Curbing the rise of HIV drug resistance in low-income and middle-income countries: the role of dolutegravir-containing regimens
- PMID: 30902440
- PMCID: PMC7959884
- DOI: 10.1016/S1473-3099(18)30710-2
Curbing the rise of HIV drug resistance in low-income and middle-income countries: the role of dolutegravir-containing regimens
Abstract
To improve virological suppression and address the emerging threat of HIV drug resistance, many low-income and middle-income countries are moving away from non-nucleoside reverse transcriptase inhibitors (NNRTI) and transitioning to dolutegravir as part of a more affordable and standardised antiretroviral therapy (ART). Although this transition could decrease the effect of rising NNRTI resistance and yield improved ART outcomes, it also presents new challenges. First, current safety concerns for dolutegravir use in women of childbearing potential require alternative solutions. Second, pre-existing resistance to the co-administered nucleoside reverse transcriptase inhibitors might reduce effectiveness and durability of dolutegravir, particularly if there is scarce access to viral load tests to monitor treatment outcomes. Third, there is inadequate information on the genetic correlates of resistance to dolutegravir, particularly in patients infected with HIV-1 non-B subtypes. Finally, clinical management of patients with confirmed virological failure on a dolutegravir-based regimen can pose challenges because of uncertainty around whether dolutegravir resistance has actually developed and switching is needed, or whether only interventions to improve adherence without switching are sufficient. These considerations should be addressed to consolidate expected gains from widespread introduction of dolutegravir in low-income and middle-income countries.
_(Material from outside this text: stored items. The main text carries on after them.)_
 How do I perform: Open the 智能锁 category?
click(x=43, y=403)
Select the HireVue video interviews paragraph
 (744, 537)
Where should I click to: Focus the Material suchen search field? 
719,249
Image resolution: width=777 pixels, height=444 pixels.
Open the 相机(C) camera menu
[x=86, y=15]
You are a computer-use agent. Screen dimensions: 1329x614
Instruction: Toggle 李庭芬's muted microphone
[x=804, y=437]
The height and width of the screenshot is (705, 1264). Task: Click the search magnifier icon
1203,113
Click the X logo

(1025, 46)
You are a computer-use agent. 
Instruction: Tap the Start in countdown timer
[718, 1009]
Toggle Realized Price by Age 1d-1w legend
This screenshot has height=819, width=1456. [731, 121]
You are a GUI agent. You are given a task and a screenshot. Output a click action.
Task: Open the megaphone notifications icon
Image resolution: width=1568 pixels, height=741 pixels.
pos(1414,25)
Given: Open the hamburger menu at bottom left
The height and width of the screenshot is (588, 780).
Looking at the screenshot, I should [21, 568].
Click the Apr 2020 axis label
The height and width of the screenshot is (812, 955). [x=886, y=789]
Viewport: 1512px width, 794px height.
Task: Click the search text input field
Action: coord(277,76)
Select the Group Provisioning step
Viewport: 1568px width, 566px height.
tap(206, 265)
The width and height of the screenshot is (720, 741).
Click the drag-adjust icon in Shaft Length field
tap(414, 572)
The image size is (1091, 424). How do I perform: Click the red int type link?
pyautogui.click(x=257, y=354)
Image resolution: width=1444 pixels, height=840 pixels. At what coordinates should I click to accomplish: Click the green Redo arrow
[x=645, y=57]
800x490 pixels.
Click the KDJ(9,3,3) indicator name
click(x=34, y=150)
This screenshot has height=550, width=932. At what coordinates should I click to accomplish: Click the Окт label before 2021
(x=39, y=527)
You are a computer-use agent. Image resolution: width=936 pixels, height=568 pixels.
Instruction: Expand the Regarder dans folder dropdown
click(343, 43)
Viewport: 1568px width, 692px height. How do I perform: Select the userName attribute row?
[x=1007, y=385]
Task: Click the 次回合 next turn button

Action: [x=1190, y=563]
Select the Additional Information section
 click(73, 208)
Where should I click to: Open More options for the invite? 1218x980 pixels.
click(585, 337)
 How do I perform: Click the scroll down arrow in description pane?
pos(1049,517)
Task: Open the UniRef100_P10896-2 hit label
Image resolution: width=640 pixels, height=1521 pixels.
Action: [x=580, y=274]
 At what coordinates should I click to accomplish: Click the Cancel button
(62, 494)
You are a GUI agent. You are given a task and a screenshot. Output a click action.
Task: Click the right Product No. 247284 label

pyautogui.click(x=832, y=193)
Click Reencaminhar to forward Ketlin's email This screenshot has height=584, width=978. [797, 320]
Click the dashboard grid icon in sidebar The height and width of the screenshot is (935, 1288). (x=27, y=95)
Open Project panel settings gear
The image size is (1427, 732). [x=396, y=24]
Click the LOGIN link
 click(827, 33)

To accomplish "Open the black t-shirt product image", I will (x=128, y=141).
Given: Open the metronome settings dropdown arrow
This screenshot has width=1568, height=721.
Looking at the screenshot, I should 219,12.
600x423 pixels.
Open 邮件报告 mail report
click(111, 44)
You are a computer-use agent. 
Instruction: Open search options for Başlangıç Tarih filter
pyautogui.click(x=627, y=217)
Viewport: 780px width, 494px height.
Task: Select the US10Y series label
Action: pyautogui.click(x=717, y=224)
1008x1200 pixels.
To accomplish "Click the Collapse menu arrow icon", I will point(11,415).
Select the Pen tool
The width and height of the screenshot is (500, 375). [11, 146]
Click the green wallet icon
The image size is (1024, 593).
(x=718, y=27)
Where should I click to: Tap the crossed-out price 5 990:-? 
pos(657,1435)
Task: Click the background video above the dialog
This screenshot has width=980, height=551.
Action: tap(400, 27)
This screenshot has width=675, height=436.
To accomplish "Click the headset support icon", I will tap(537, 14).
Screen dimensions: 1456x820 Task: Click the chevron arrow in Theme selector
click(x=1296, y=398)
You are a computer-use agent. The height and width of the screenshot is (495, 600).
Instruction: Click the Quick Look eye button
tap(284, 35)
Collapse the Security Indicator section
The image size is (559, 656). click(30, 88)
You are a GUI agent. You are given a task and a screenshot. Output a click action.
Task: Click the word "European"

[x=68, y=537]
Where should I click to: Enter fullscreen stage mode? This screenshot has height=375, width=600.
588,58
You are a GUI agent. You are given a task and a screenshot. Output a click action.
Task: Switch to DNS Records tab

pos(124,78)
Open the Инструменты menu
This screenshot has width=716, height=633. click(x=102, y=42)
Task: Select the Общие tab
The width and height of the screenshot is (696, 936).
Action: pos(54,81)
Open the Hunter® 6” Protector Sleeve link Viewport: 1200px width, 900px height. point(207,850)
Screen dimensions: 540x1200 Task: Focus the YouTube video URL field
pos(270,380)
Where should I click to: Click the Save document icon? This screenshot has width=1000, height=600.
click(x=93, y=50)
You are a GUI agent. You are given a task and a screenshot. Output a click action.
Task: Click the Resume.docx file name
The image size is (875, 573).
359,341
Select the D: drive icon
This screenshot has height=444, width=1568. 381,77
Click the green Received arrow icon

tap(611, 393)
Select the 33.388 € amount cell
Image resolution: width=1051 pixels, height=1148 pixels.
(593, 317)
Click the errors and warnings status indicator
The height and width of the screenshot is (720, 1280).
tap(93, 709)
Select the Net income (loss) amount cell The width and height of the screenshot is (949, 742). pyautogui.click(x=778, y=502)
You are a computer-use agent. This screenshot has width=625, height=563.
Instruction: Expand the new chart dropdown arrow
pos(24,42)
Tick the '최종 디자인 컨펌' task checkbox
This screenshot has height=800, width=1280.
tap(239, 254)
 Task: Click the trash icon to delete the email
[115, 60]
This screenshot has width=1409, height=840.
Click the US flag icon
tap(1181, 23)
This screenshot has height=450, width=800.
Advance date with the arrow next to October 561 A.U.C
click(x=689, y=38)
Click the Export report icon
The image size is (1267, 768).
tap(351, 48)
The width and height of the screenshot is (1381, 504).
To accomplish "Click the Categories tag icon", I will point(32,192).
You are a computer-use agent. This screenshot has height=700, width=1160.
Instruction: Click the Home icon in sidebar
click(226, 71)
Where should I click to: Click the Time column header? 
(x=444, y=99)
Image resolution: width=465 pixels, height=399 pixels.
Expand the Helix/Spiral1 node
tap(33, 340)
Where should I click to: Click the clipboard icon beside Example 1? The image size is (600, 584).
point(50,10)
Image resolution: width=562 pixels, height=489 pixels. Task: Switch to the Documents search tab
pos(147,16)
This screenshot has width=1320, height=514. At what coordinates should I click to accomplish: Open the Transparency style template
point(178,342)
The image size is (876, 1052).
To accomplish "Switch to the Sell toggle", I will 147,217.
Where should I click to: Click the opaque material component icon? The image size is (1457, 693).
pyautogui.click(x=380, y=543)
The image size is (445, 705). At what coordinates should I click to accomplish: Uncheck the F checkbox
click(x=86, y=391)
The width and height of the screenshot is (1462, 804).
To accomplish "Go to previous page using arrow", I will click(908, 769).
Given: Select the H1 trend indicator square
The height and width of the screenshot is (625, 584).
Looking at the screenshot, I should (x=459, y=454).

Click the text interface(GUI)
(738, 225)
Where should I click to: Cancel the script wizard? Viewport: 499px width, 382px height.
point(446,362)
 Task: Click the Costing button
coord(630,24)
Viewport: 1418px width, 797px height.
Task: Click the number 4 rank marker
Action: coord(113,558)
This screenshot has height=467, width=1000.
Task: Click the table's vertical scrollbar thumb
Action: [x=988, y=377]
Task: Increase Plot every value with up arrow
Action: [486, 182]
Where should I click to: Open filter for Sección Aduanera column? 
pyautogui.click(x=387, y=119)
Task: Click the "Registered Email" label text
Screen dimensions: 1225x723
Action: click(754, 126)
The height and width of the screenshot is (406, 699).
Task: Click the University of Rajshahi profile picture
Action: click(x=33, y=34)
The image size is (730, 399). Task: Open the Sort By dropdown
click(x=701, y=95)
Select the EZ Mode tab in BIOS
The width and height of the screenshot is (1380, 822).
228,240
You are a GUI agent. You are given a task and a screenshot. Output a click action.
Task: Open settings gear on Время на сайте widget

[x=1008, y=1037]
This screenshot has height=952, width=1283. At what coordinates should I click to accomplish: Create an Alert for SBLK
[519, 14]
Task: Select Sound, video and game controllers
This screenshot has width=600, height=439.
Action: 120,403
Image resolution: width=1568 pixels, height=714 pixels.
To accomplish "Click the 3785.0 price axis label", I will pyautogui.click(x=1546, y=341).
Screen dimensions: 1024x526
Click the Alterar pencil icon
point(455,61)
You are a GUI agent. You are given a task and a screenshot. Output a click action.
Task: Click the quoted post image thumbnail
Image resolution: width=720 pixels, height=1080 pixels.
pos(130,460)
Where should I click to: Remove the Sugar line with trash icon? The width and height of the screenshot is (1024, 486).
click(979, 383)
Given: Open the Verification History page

Copyright © 2019 World Health Organization. Published by Elsevier Ltd/Inc/BV. All rights reserved. Published by Elsevier Ltd.. All rights reserved.
Conflict of interest statement
Declaration of interests
RWS has received grants from Gilead Sciences, Vela Diagnostics, and InSilixa; and personal fees from ViiV and Abbott Diagnostics, all outside the submitted work. RLH has received a research grant from Gilead Sciences, outside the submitted work. All other authors declare no competing interests. The views expressed in this Personal View are those of the authors and do not necessarily reflect those of the institutions for which they work.